NATURE V. NURTURE
This page compiles questions from previous chapters related to the nature-nurture issue. Using the questions as a guide, formulate YOUR position on this question. How important is nature?... nurture? Does their importance change with the domain one considers? Be sure to base your position on the evidence available in the chapters and on logical arguments.
From a previous section (Ch. 8): Is IQ innate? Is language (or language learning) innate?
ch. 9: Development
1. Learning potential some parents begin “educating” their children at very early ages, attempting to teach reading, math, music, even calculus etc. to 3-year-olds. One can even enroll one’s 3-year-old in special schools. (This is relevant to the question of “nature” v. “nurture”. How? What assumption about nature or nurture are these parents making?)

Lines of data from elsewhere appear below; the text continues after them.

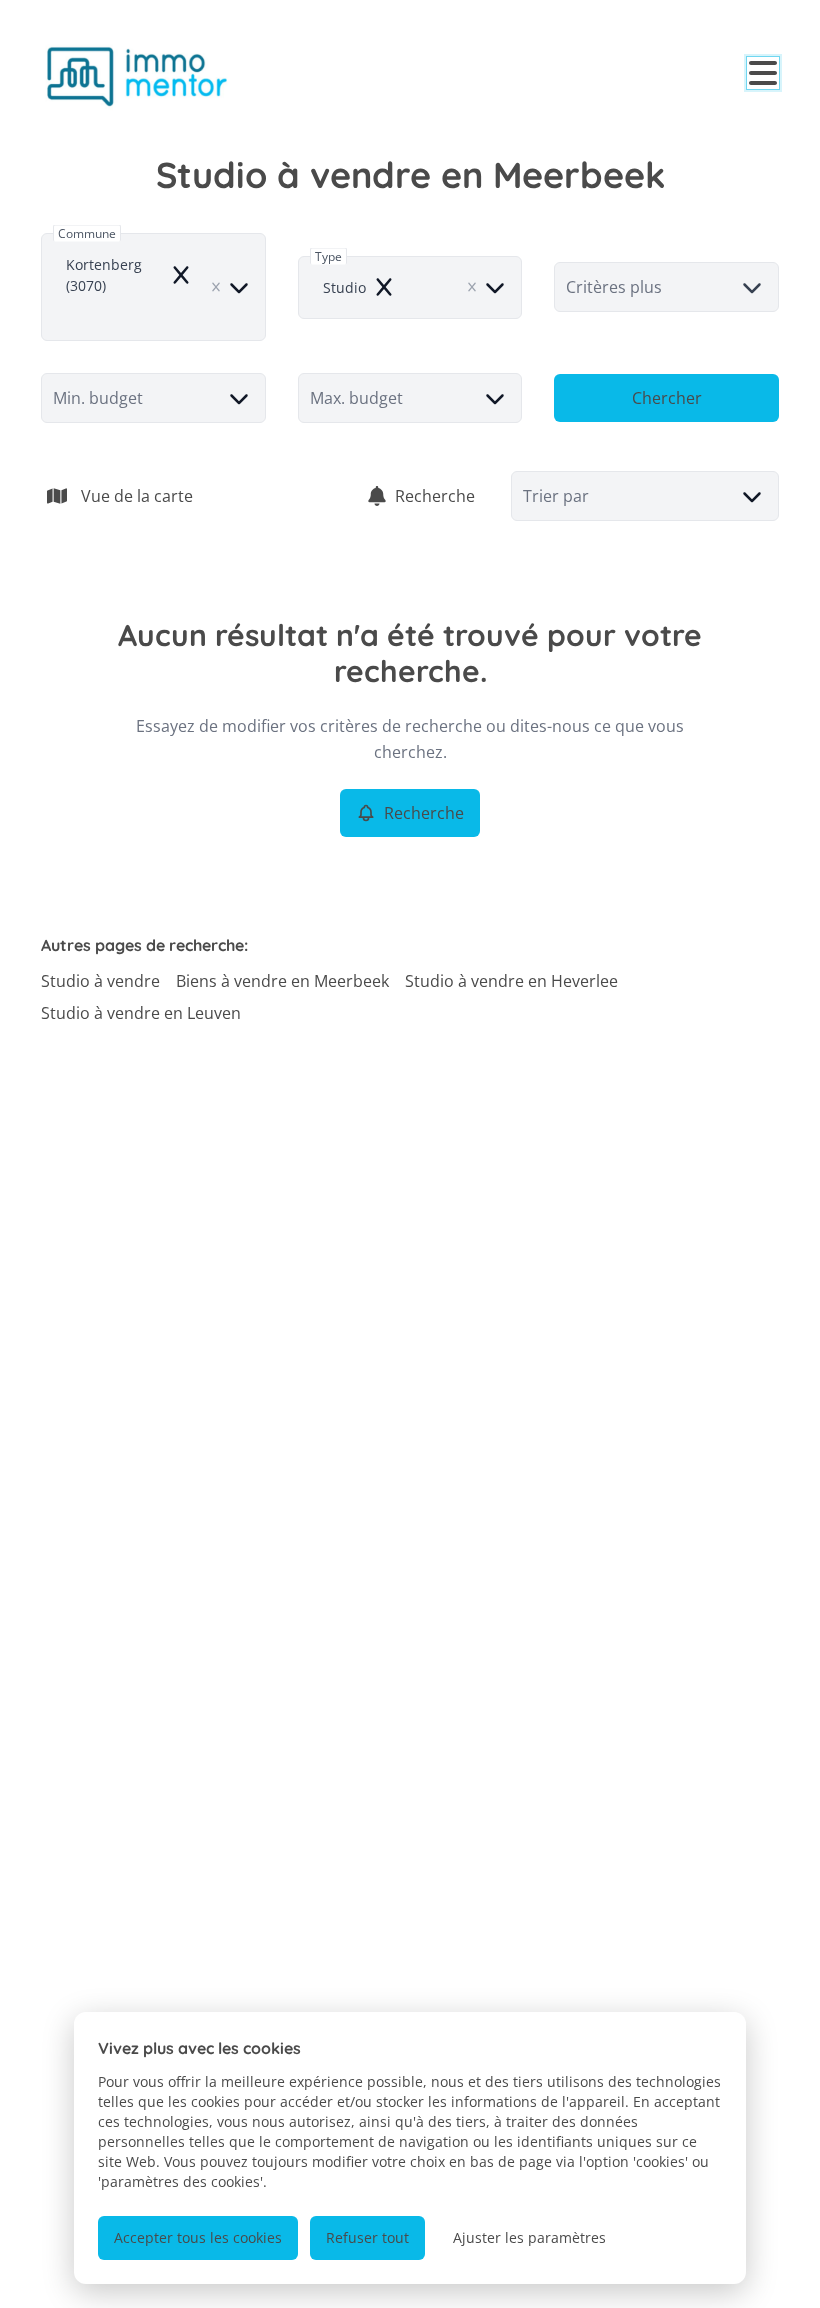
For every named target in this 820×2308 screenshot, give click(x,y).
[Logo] (137, 76)
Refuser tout (367, 2237)
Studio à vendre (100, 981)
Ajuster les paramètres (529, 2237)
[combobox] (153, 287)
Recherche (435, 496)
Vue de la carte (137, 496)
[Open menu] (763, 73)
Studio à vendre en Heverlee (511, 981)
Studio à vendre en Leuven (141, 1013)
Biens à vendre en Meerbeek (282, 981)
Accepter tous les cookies (198, 2237)
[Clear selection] (216, 287)
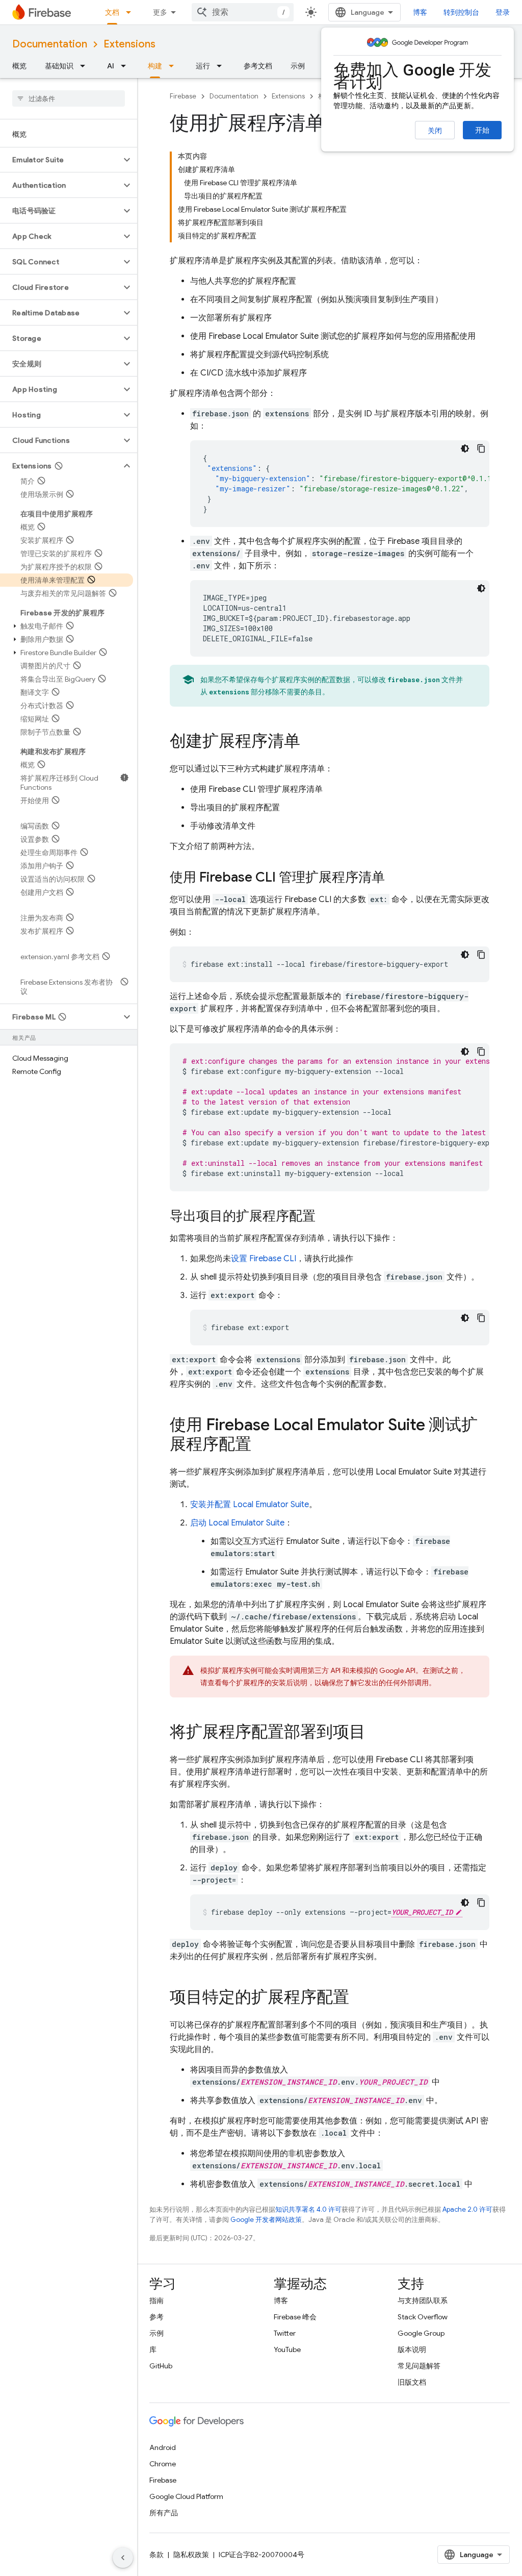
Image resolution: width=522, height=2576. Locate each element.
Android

2. Nature v. nurture. Look through chapters 9 & 10. Make a list of developmental achievements that seem TO YOU to be genetic, inborn. Then make a list of developmental achievements that seem to be the result of nurture. Can you think of any examples where the INTERACTION between nature and nurture is important? (see p. 318).
8. How is language learned? Or is it? What is the evidence for the nativist position?
9. What is it that produces attachment (a) in geese; (b) in monkeys (what is the significance of being fed on a wire mother and still preferring a cloth mother?); (c) in humans? Why is attachment important? Is forming an attachment innate?
ch. 11: Sexuality
1. Are gender roles learned or innate? Describe any relevant observations or recollections of your own. Does your evidence fit with (a) psychoanalytic theory? (b) social learning theory? (c) or cognitive developmental theory?
6. How are males and females psychologically different (p. 364ff)? Are these differences innate or the product of environment? Are these differences important or trivial? What are the social implications of the differences that have been verified? Relevant to this question is the amount of variation found within versus between sexes. Draw two “bell curves” (one for males, the other for females) for any of the behaviors mentioned in Table 10.2.
7. Assuming we note many differences between males and females (gender role stereotypes p. 364), whereas psychologists have verified relatively few (Table 10.2), what factors might be responsible for this discrepancy?
ch. 12: Emotion/Motivation
3. What is an instinct? List some instincts you have observed in animals; in humans. Come to class ready to discuss your choices, especially for humans.
7. (a) Summarize the evidence in this chapter that emotions and emotional expression are universal (and therefore biological). What if this were NOT true -- could emotions still work as they do? (b) Emotion is a communication system. Compare it to language. Is it present at birth? Are its symbols (facial expressions or words) arbitrary? Is one required to LEARN to "speak the language?" (c) Is ALL emotion and emotional expression biological? Explain.